What is portal hypertension?
Portal hypertension is the build-up of pressure in the portal vein (the vein connecting the intestines and the liver). Normally, the pressure is low compared with the arterial pressure, but slightly above the pressure in the other veins in our body
system. The most common cause of portal hypertension and its clinical consequences is liver disease.
The portal vein connects the intestines and the liver, and supplies most of the liver's blood and oxygen. Portal hypertension, or high blood pressure in the portal vein results from the presence of scar tissue in a damaged liver.

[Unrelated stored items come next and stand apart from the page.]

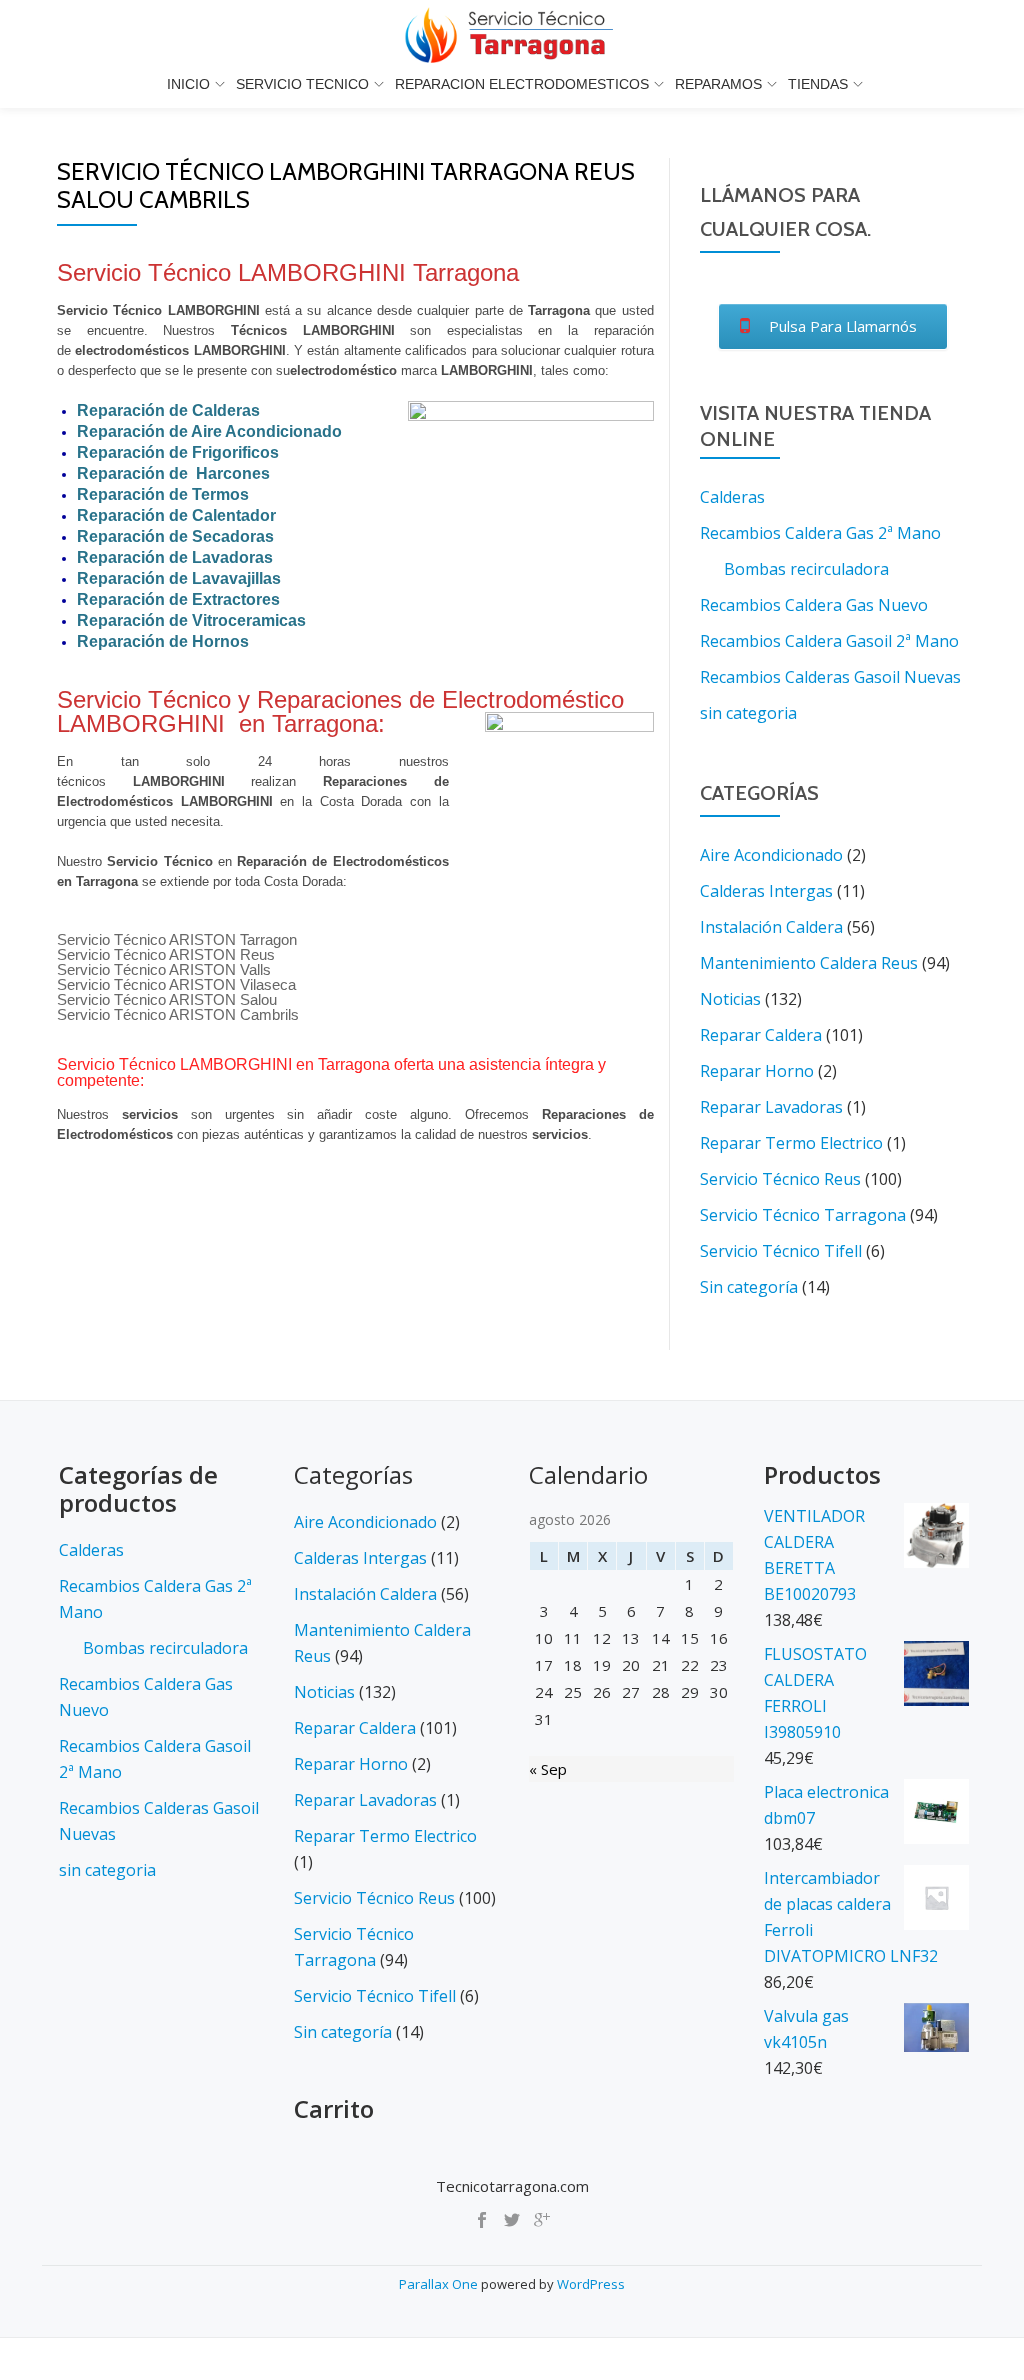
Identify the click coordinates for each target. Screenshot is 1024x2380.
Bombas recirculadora (806, 569)
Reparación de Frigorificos (178, 452)
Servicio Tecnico (302, 84)
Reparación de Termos (163, 494)
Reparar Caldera (761, 1035)
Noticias (730, 999)
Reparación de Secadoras (175, 536)
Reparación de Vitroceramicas (191, 620)
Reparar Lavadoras (771, 1107)
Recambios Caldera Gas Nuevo (814, 605)
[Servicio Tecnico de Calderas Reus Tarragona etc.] (512, 35)
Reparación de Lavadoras (175, 557)
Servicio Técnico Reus (780, 1179)
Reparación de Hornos (163, 641)
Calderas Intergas (766, 891)
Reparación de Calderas (168, 410)
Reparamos (718, 84)
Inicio (188, 84)
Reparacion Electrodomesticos (522, 84)
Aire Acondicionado (771, 855)
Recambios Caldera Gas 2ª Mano (820, 533)
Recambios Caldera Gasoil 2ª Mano (829, 641)
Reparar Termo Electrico (791, 1143)
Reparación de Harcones (173, 473)
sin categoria (748, 713)
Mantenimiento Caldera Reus (809, 963)
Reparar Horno (757, 1071)
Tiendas (818, 84)
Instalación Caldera (771, 927)
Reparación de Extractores (178, 599)
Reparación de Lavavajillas (179, 578)
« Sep (548, 1769)
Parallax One (440, 2284)
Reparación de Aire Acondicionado (209, 431)
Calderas (732, 497)
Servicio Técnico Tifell (781, 1251)
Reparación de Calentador (176, 515)
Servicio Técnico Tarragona (803, 1215)
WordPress (591, 2284)
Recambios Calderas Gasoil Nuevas (830, 677)
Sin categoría (749, 1287)
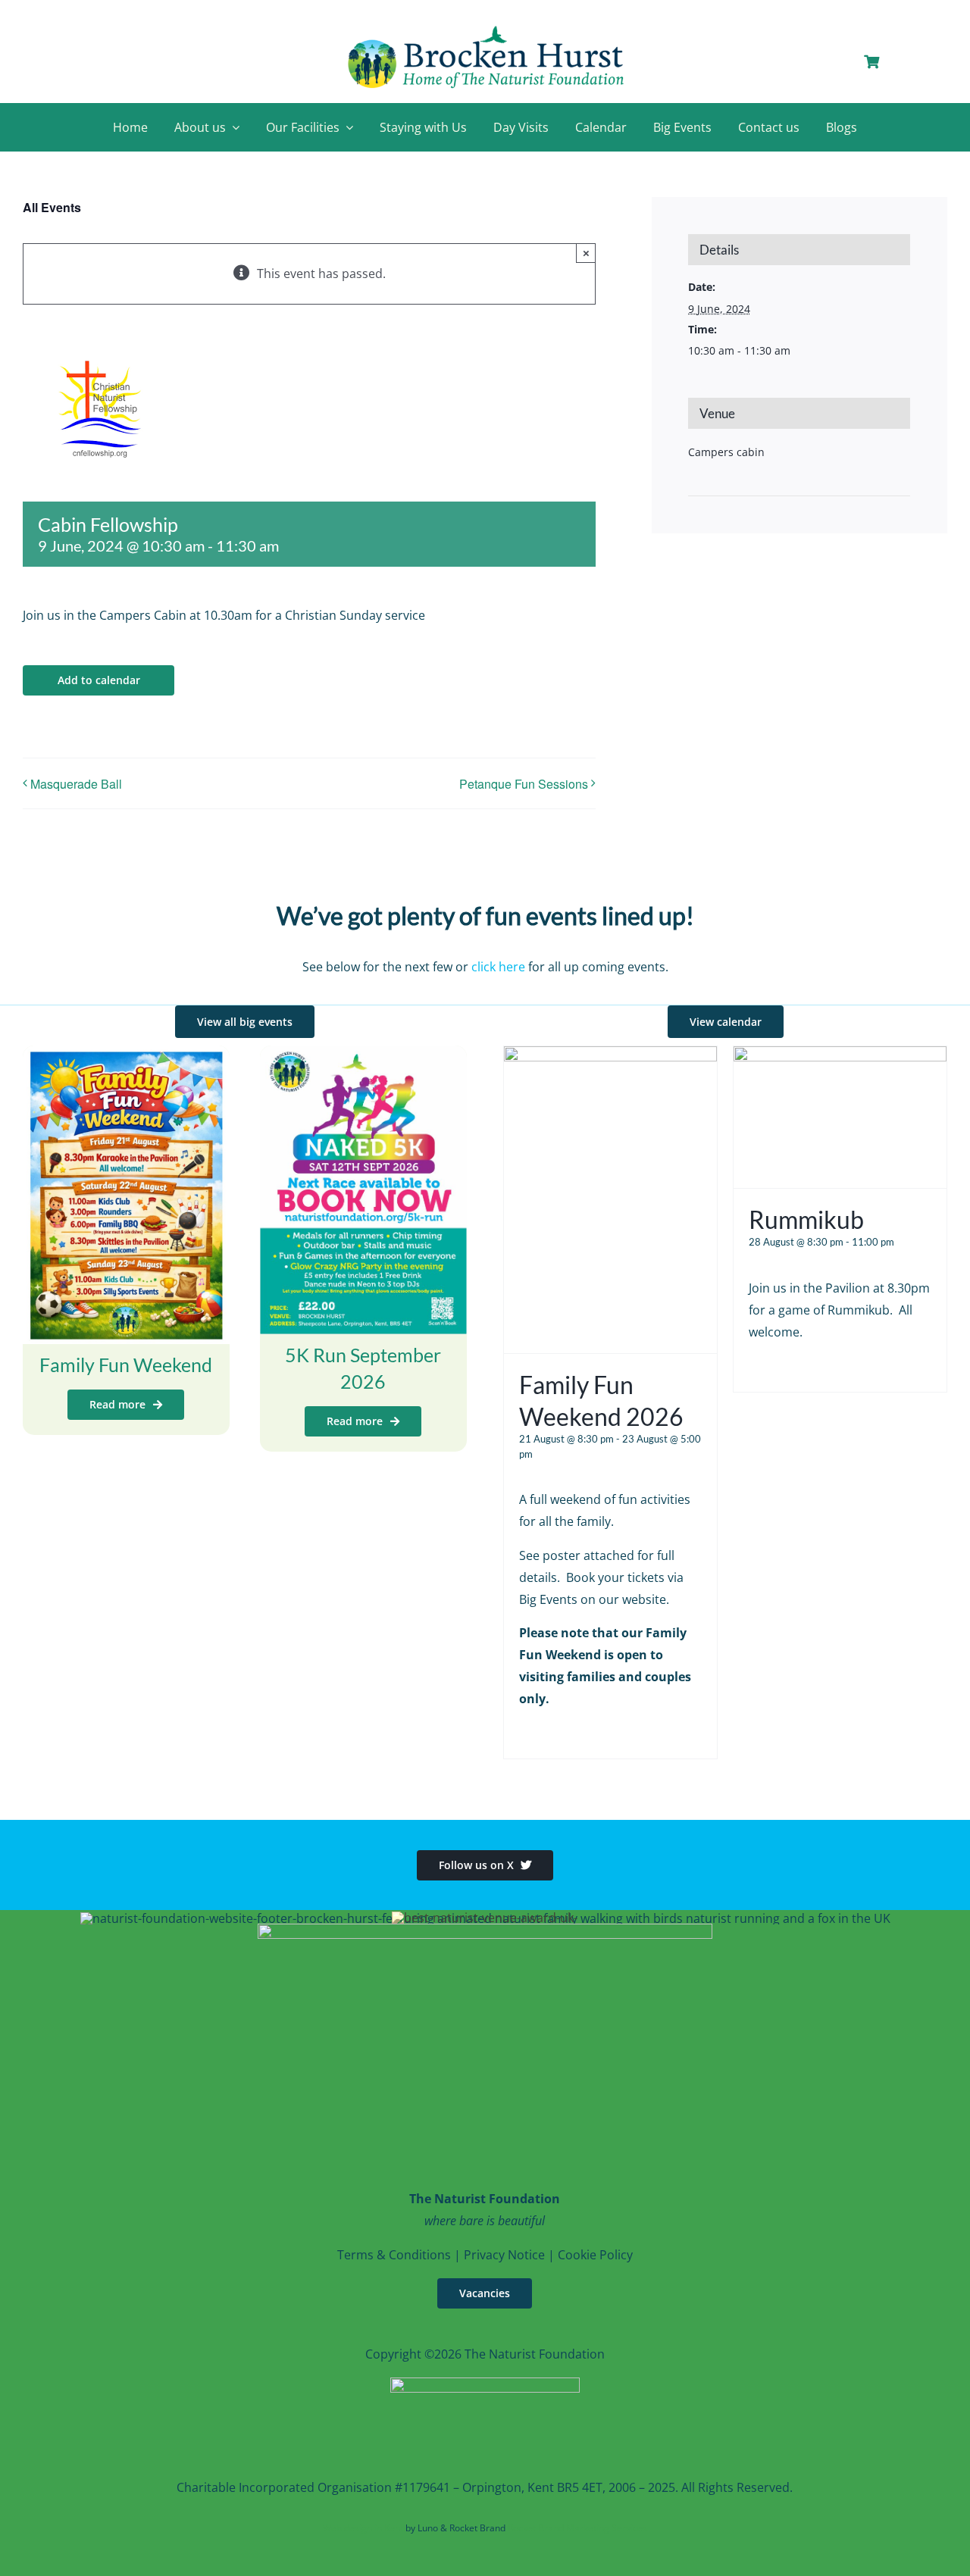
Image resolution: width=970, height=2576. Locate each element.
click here (498, 966)
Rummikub (806, 1219)
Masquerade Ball (76, 783)
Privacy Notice (504, 2254)
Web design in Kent (363, 2527)
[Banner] (485, 28)
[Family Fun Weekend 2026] (610, 1057)
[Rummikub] (840, 1057)
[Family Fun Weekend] (126, 1056)
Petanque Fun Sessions (523, 783)
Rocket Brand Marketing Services (577, 2527)
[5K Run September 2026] (363, 1056)
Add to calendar (99, 680)
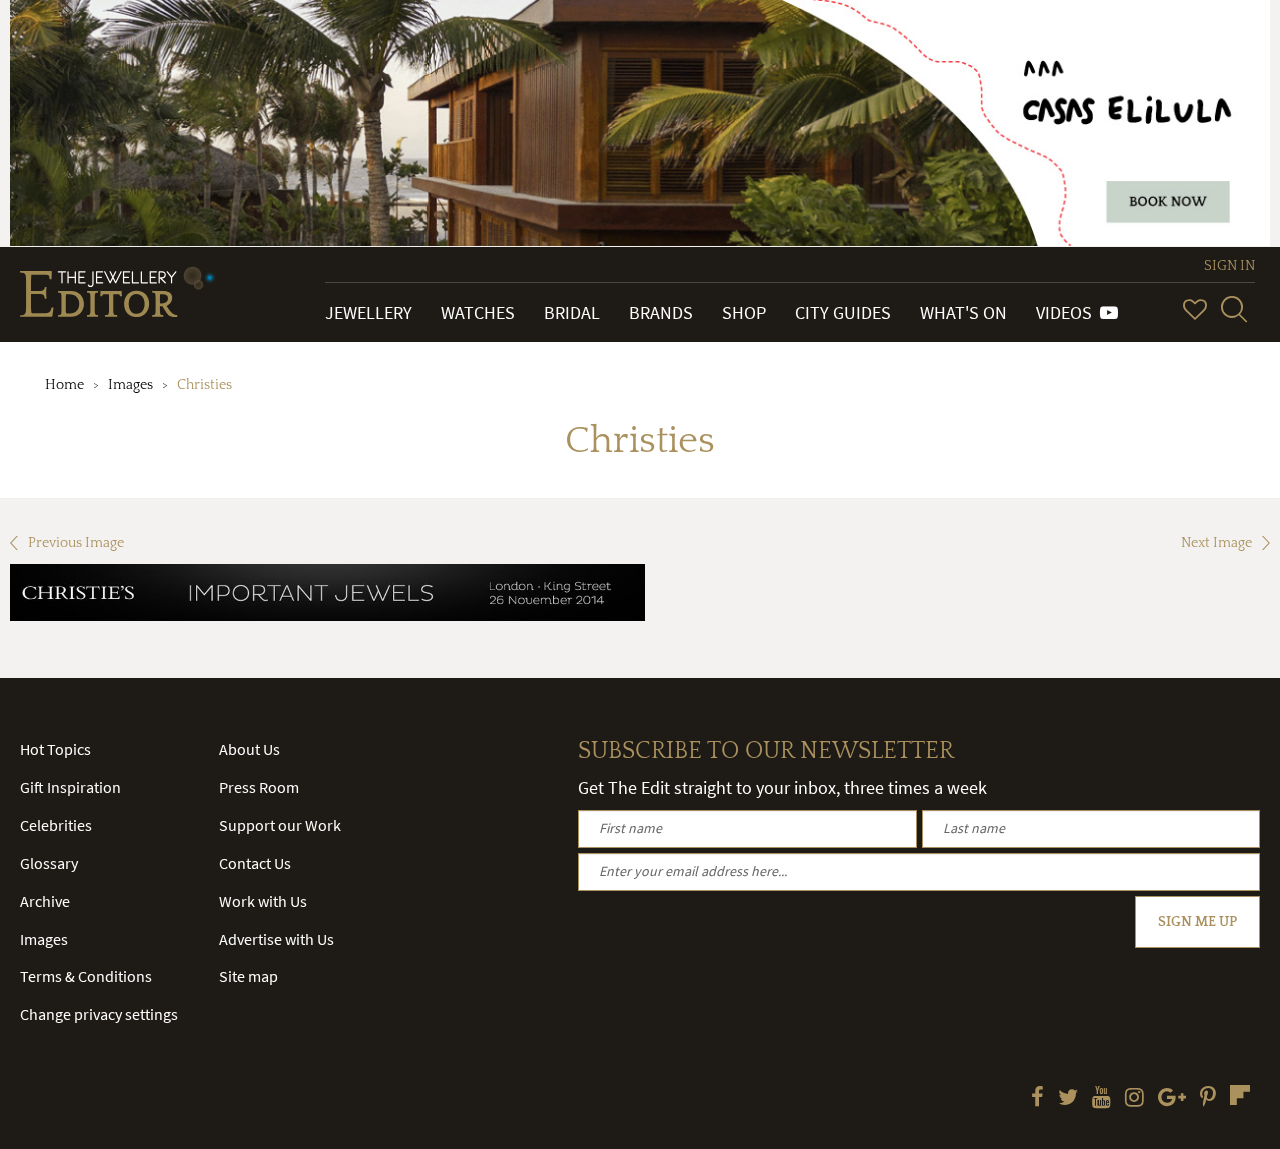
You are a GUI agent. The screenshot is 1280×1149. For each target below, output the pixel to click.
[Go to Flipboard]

The liver is located in the upper right-hand portion of the abdominal cavity, beneath the diaphragm and on top of the stomach, right kidney, and intestines. The liver, is a dark reddish-brown organ that weighs about three pounds and has multiple functions. The liver regulates most chemical levels in the blood and excretes a product called bile, which helps to break down fats, preparing them for further digestion and absorption. All of the blood leaving the stomach and intestines passes through the liver. The liver processes this blood and breaks down the nutrients and drugs in the blood into forms that are easier to use for the rest of the body. More than 500 vital functions have been identified with the liver.
When a liver becomes damaged, scar tissue replaces dead liver cells and interrupts normal blood flow. This causes blood to back up into the portal vein and increases the blood pressure there as the blood finds alternate routes back to the heart and lungs, usually by forcing its way into the tiny veins of the esophagus and stomach. The fragile blood vessels of the esophagus and stomach become so stretched by the extra blood flow that they are susceptible to breaking. At this point they are referred to as varices. Although they can appear anywhere in the abdominal area, the varices at the base of the esophagus are the most likely to burst and bleed.